◆ Textauszug
Zu der im Endurteil ausgeführten gegenteiligen Annahme, daß die Vorschrift des § 85 VAG. im vorliegenden Falle nicht eingreife, ist das Berufungsgericht auf Grund des § 92 das. gelangt, wonach die beim Inkrafttreten des Gesetzes (d. i. am 1. Januar 1902, vgl. § 125 VAG. und Kais. VO. vom 24. November 1901. RGBl. S. 489) in einem oder in mehreren Bundesstaaten landesgesetzlich zum Geschäftsbetrieb befugten Versicherungsunternehmungen keiner Erlaubnis nach Maßgabe dieses Gesetzes bedürfen zur Fortsetzung ihres Geschäftsbetriebs in den von ihnen bisher eingehaltenen oder, sofern ihre Befugnis zum Geschäftsbetrieb auf besonderer Zulassung beruht, in den bisher durch die Zulassung gestatteten Grenzen - während es zu jeder demgegenüber erweiterten Geschäftsbetätigung einer Erlaubnis nach Maßgabe des Versicherungsaufsichtsgesetzes bedarf (vgl. auch § 96 das.). Das Berufungsgericht hebt hervor, daß im Staate Hamburg vor dem Inkrafttreten jenes Gesetzes inländische wie ausländische Versicherungsunternehmungen keiner besonderen Zulassung bedurften, und stellt auf Grund des Gutachtens des Sachverständigen H. fest, daß Lloyds London schon vor dem 1. Januar 1902 das Geschäft der Feuerversicherung in demselben Umfange betrieben habe, wie zur Zeit des Abschlusses des hier in Betracht kommenden Vertrags; danach und gemäß § 92 VAG. bedürfe Lloyds London nach dem Inkrafttreten des Gesetzes keiner besonderen Zulassung hinsichtlich der in Hamburg für ihn abgeschlossenen und abzuschließenden Feuerversicherungsverträge, womit die Grundlage der Klage entfalle.

◆ Aufgabe A
Übertrage den Abschnitt der Datensätze von der Zeile mit „Select the Summary field chip“ bis einschließlich zum Ende der Datensätze wortgetreu.
Der Textauszug und die Datensätze haben unterschiedliche Herkunft.

◆ Übungsdatensätze
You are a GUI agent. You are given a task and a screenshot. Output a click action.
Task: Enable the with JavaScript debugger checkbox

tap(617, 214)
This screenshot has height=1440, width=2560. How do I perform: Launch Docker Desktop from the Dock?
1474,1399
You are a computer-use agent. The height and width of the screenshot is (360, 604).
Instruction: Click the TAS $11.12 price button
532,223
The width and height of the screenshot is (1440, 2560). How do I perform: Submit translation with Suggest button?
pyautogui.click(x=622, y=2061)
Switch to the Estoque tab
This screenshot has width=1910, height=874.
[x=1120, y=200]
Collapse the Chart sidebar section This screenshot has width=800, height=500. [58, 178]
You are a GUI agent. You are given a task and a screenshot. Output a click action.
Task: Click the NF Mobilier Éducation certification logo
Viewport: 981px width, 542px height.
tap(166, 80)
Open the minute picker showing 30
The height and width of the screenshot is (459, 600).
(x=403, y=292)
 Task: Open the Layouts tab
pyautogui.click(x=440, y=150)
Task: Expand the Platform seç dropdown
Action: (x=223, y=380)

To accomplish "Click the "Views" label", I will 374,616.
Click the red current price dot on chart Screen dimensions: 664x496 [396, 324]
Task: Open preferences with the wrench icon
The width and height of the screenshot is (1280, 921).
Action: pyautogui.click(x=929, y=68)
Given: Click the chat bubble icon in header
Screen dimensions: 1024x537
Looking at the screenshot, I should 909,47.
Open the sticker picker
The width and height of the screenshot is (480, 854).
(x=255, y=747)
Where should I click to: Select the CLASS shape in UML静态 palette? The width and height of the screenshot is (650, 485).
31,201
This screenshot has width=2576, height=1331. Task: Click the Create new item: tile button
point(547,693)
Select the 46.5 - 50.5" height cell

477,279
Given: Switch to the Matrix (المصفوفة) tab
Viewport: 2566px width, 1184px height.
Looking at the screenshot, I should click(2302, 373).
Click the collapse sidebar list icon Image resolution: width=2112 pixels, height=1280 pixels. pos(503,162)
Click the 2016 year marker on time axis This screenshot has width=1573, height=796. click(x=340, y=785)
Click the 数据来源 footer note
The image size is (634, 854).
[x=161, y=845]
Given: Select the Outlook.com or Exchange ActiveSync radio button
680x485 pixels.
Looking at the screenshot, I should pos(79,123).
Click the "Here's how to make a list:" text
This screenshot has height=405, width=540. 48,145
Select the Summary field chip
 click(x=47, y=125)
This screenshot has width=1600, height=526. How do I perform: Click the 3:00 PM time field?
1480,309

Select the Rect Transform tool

◆ Aufgabe B
Prüfe anhand des Textauszugs, ob die folgenden Aussagen zutreffen, und antworte jeweils mit Ja oder Nein samt den entscheidenden Worten des Textauszugs als wörtlichem Zitat: (i) Das Gesetz trat am 1. Januar 1902 in Kraft. (ii) In Hamburg brauchten ausländische Versicherungsunternehmungen vor dem Inkrafttreten des Gesetzes eine besondere Zulassung. (iii) Laut Gutachten betrieb Lloyds London die Feuerversicherung vor dem 1. Januar 1902 in geringerem Umfang als bei Abschluss des Vertrags.

◆ Antwort A
Select the Summary field chip
 click(x=47, y=125)
This screenshot has width=1600, height=526. How do I perform: Click the 3:00 PM time field?
1480,309

Select the Rect Transform tool

◆ Antwort B
(i) Ja: „d. i. am 1. Januar 1902“
(ii) Nein: „im Staate Hamburg vor dem Inkrafttreten jenes Gesetzes inländische wie ausländische Versicherungsunternehmungen keiner besonderen Zulassung bedurften“
(iii) Nein: „in demselben Umfange betrieben habe“